Häusliche Gewalt wirksam verhindern

Tötungsdelikte und Tötungsversuche haben in den letzten Wochen einmal mehr für Schlagzeilen gesorgt. Betroffen sind am häufigsten Frauen und Kinder. Solche Ereignisse sind erschreckend, bedrückend und man nimmt sie mit Hilflosigkeit zur Kenntnis. Sie sind aber nur die Spitze des Eisberges. Viele Schicksale häuslicher Gewalt gelangen nie an die Öffentlichkeit. Häusliche Gewalt kommt in allen Generationen, in allen Nationalitäten und in allen sozialen Schichten vor. Die Plätze in den Frauenhäusern sind rar, die Nachfrage gross.

Massnahmen wie Rayonverbote, Wegweisungen mit Rückkehrverboten, Strafanzeigen usw. sind wichtig, genügen aber dennoch oftmals nicht. Diese Woche hat der Kantonsrat mit den Änderungen des Polizeigesetztes die Verlängerung der polizeilichen Wegweisungsfrist bei häuslicher Gewalt auf 14 Tage beschlossen, mit der Möglichkeit diese unter bestimmten Voraussetzungen weiter zu verlängern. Zudem kann die Polizei nun das Rückkehrverbot einer gewalttätigen Person der kantonalen Bewährungshilfe melden, so dass diese proaktiv auf bestehende Gewalttherapieangebote aufmerksam gemacht werden kann. Erhofft wird eine Verbesserung des Opferschutzes bei häuslicher Gewalt.

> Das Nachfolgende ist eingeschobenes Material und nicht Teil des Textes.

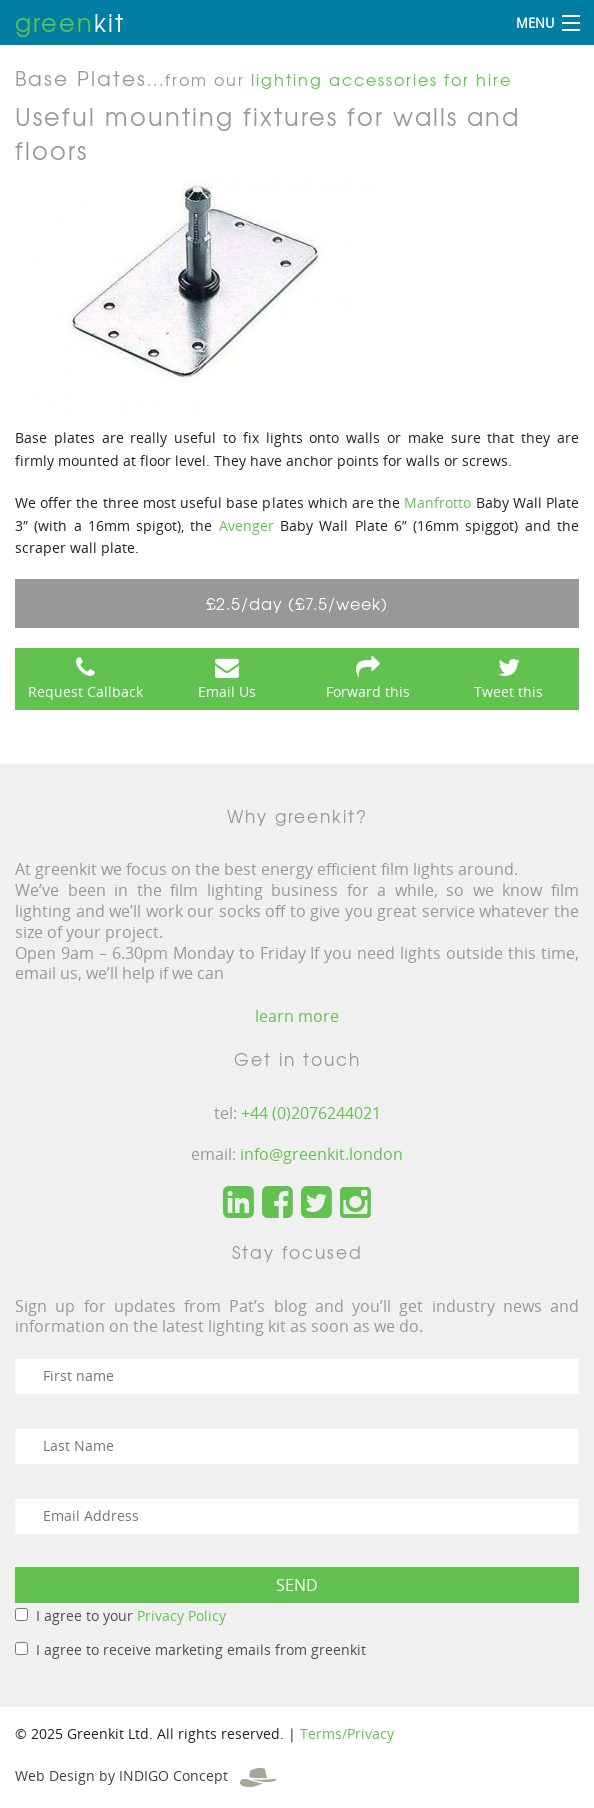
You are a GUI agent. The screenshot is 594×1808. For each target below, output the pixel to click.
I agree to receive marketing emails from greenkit (201, 1649)
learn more (297, 1016)
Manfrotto (437, 502)
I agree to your (131, 1615)
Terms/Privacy (347, 1733)
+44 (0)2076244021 (311, 1113)
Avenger (246, 525)
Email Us (227, 691)
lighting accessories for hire (381, 79)
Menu (535, 23)
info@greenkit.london (321, 1154)
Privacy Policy (181, 1615)
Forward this (368, 691)
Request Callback (85, 691)
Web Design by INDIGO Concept (145, 1775)
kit (70, 22)
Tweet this (508, 691)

Häusliche Gewalt findet, wie der Name sagt, hinter verschlossenen Türen statt und bleibt daher häufig unentdeckt. Auch wenn es sich bei den verübten Gewalttaten um Offizialdelikte handelt, muss das Opfer zuerst die Polizei um Hilfe rufen. Die Opfer sind oftmals erst nach wiederholten massiven Übergriffen überhaupt dazu bereit und scheuen sich selbst dann, eine Strafanzeige einzureichen. Die Beweislage ist oft schwierig und Enttäuschungen in Strafverfahren führen zu Resignation. Kommt es zu einer Strafanzeige, nehmen die Opfer meistens die sechsmonatige Bedenkfrist in Anspruch. Sie wollten zuwarten und die Hoffnung auf Besserung nicht aufgeben, was zur Folge hat, dass die Strafverfahren provisorisch eingestellt werden. In den wenigsten Fällen kommt es somit zu Verurteilungen.

Die Kritik an dieser Bedenkfrist bei Strafanzeigen hat in der letzten Zeit zugenommen. Ohne finanzielle Sicherheit, eingeschüchtert durch die massiven Drohungen, sind die Opfer gefangen in einem starken Abhängigkeitsverhältnis, das dem gewaltausübenden Partner mittels Reue und Versöhnung immer wieder die Rückkehr ermöglicht. Es braucht meistens mehrere Anläufe, bis sich ein Opfer aus dieser Situation endgültig befreien kann. Es sind daher nicht nur polizeiliche Massnahmen nötig, sondern auch weitgreifende Überbrückungsangebote wie zum Beispiel das Bereitstellen einer Unterkunft oder finanzielle Unterstützung.

Neben der Unterstützung der Opfer und der konsequenten Verfolgung und Bestrafung der gewaltausübenden Personen braucht es aber vor allem präventive Massnahmen. Die Auslöser und das Verharren in der Situation von häuslicher Gewalt sind vielschichtig. Gewaltprävention muss daher im Kindsalter beginnen und sollte alle Risikofaktoren sowohl auf Seiten der Täter und Täterinnen wie der Opfer erfassen. Soziale Kompetenzen zur Konfliktbewältigung, ein gesundes Selbstwertgefühl und wirtschaftliche Sicherheit sind dabei wichtige Faktoren zur Verhinderung von Abhängigkeitsverhältnissen.